Доминику всегда кажется, что за Родерихом с его поставленными манерами, постоянно должна ходить стайка верных слуг и пылинки вокруг сдувать. Но Эдельштайн живет совсем один уже несколько лет и, кажется, жизнью более чем доволен. Несмотря на внешнее высокомерие он очень даже хозяйственный, хотя и несколько рассеянный. Он стоит сейчас на кухне, задумчиво включает чайник, достает чашки на всех и неторопливо насыпает сахар. От всех движений так и тянет плавностью и изяществом, и Доминик невольно засматривается, так же как и Гилберт на другом конце стола. Бывший аристократ, который ныне не более чем обычный работник студии со средним заработком. Хотя мог бы продолжить купаться в отцовских деньгах, если бы не гордость.

Доминик знает о Родерихе почти все. Что-то тот рассказывал сам, что-то было выужено из многочисленных газет и журналов. Семья Эдельштайнов достаточно популярна, и их имя всегда на слуху. Имя Родериха же ныне вычеркнуто из этой семьи и покоится только в старых выпусках газет.

Доминик иногда задумывается над тем, кому же с детством все-таки повезло больше. Они с Гилбертом хоть и жили впроголодь, воровали на улицах и дрались постоянно, были в меру свободны и не ограничены ни в чем. Родерих купался в роскоши, но был лишь еще одной дорогой игрушкой своего отца, которой тот вертел как вздумается. Иногда кажется, что Эдельштайн готов был променять все золото их семьи за нормальное детство и отсутствие четко проложенного пути. Впрочем, свою дорогу он в итоге пробил себе сам, когда отказался от брака по расчету и оказался выставлен за порог родительского дома. Отец надеялся, что Родерих одумается и вернется, не справившись в одиночку.
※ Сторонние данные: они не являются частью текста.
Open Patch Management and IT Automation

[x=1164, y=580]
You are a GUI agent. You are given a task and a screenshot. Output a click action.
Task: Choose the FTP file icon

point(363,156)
Но младший Эдельштайн лишь упрямо направился на другой конец города, где давно уже было прикуплено в тайне от отца жилье, в котором хранились и собственные сбережения.

Родерих даже совестью не сильно терзался. Он обосновался там, нашел работу, а все свои обязанности скинул на младшего брата, следующего после него по праву наследования. Эдакое семейное недоразумение с выкрашенными в фиолетовый волосами и полную противоположность Родериха. Но это уже были проблемы отца, сам же Эдельштайн получил спокойную, свободную жизнь, хоть и не самую богатую, но более чем приемлемую. А теперь еще и личная жизнь была налажена, разве можно было мечтать о большем?

– Вы прямо как в музее, может расслабитесь уже? – Эдельштайн усмехается и вздергивает бровь, протягивая чашки своим гостям и усаживаясь напротив. Усмешка становится чуть мягче, ведь именно этим двоим Родерих и обязан многим.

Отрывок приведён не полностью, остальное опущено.